[DATA EXTRACT Boundary: Start]
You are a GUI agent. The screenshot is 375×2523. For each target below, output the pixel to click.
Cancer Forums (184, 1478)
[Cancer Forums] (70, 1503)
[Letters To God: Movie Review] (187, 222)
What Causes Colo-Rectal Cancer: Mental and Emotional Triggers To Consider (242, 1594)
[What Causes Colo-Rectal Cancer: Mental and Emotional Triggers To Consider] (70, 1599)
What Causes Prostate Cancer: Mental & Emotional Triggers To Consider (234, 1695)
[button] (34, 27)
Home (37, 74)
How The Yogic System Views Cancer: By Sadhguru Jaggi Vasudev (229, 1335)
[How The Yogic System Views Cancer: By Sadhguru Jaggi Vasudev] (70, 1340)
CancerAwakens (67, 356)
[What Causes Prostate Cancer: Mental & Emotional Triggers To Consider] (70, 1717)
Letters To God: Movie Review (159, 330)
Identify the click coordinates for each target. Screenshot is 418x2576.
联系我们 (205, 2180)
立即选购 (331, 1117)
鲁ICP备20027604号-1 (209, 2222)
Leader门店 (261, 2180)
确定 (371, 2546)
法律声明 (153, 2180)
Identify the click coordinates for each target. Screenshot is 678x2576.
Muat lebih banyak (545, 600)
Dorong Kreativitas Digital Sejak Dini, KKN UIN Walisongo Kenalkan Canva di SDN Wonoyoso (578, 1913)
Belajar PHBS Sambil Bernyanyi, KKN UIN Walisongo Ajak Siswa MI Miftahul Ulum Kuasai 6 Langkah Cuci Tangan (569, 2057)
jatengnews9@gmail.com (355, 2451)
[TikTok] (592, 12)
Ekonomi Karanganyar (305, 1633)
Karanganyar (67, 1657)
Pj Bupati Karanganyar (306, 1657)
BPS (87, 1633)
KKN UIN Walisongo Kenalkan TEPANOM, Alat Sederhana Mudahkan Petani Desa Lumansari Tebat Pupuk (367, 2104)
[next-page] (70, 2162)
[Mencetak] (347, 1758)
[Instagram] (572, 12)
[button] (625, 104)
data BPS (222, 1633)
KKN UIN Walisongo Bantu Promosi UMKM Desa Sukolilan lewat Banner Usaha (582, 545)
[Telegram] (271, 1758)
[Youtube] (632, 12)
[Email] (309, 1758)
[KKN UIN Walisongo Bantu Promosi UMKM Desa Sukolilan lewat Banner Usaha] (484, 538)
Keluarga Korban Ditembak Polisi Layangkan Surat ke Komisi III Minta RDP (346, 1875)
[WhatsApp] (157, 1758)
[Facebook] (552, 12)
[DATA EXTRACT Boundary: End]
§ **TASK PROMPT**
Scan the entries above for the word "Banner". Report the lines that hold it.

§ **OUTPUT OF THE EXERCISE**
KKN UIN Walisongo Bantu Promosi UMKM Desa Sukolilan lewat Banner Usaha (582, 545)
[KKN UIN Walisongo Bantu Promosi UMKM Desa Sukolilan lewat Banner Usaha] (484, 538)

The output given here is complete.